## TASK TO CARRY OUT
In the records that follow, find each line containing "logo" and copy it.

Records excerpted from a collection

══════

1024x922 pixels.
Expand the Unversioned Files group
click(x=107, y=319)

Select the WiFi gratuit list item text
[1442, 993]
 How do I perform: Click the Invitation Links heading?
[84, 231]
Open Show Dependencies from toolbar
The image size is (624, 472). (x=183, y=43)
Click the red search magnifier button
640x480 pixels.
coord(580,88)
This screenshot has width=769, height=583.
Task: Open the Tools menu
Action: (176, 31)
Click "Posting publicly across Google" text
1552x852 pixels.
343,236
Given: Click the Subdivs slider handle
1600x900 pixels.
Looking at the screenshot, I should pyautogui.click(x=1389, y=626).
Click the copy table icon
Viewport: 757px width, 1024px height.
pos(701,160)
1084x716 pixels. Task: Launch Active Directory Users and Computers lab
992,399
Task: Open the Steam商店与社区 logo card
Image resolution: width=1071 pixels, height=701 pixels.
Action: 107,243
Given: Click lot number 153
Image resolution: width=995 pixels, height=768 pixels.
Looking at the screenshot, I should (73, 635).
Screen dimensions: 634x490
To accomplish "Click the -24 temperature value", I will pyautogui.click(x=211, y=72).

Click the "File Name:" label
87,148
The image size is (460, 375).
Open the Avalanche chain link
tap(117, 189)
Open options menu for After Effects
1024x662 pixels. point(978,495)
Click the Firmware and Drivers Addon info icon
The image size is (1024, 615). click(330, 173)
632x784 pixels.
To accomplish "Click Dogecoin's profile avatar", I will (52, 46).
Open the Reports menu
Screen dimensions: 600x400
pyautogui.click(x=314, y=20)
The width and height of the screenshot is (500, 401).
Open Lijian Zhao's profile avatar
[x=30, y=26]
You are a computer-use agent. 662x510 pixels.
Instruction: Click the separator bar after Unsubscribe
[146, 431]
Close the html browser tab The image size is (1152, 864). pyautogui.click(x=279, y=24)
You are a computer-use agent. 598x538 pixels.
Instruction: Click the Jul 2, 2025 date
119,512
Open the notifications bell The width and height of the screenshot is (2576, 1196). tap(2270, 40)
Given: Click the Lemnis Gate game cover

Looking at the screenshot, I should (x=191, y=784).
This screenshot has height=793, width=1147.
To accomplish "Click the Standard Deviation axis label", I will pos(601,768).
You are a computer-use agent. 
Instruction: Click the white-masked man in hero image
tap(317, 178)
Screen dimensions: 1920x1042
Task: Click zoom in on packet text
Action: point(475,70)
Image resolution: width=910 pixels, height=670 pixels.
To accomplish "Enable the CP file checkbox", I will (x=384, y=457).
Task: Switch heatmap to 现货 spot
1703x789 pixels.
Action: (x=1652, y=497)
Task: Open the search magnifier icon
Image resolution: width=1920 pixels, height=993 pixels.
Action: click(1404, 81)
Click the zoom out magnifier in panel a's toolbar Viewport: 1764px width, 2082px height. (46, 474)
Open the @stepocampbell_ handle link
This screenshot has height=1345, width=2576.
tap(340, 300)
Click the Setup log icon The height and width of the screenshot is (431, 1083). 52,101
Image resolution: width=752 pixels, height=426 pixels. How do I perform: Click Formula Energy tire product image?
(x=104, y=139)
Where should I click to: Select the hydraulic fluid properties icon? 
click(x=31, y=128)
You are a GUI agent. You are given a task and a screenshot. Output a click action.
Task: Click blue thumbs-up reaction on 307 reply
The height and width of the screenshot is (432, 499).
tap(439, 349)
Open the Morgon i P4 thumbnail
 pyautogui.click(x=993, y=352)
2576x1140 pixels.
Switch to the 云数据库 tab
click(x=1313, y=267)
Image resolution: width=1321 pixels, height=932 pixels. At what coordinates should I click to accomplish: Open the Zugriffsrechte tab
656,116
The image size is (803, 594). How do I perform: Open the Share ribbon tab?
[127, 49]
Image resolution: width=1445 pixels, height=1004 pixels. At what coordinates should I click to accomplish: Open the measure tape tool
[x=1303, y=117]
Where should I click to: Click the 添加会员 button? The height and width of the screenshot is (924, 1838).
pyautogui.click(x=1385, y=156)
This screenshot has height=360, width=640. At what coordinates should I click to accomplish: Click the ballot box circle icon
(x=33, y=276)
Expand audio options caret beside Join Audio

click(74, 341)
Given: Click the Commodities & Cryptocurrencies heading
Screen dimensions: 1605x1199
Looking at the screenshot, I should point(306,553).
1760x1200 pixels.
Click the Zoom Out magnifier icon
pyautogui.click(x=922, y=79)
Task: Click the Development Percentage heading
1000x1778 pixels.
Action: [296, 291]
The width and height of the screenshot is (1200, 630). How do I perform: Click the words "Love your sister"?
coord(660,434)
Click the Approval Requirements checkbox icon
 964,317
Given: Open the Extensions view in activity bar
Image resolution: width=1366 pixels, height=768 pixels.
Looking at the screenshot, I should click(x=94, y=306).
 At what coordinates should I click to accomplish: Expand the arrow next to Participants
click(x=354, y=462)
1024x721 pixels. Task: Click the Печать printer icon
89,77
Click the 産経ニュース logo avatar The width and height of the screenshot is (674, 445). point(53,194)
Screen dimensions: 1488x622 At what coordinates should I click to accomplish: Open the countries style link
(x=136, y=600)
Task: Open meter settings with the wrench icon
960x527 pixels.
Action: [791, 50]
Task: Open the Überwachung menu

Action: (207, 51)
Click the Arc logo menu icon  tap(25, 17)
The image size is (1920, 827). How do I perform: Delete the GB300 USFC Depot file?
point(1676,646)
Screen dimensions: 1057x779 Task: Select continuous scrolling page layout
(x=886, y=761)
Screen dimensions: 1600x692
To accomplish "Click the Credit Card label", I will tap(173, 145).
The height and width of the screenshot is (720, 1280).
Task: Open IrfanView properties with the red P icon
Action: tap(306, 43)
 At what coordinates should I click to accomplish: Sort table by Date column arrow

══════

## SOLUTION TO THIS TASK
Task: Open the Steam商店与社区 logo card
Click the 産経ニュース logo avatar The width and height of the screenshot is (674, 445). point(53,194)
Click the Arc logo menu icon  tap(25, 17)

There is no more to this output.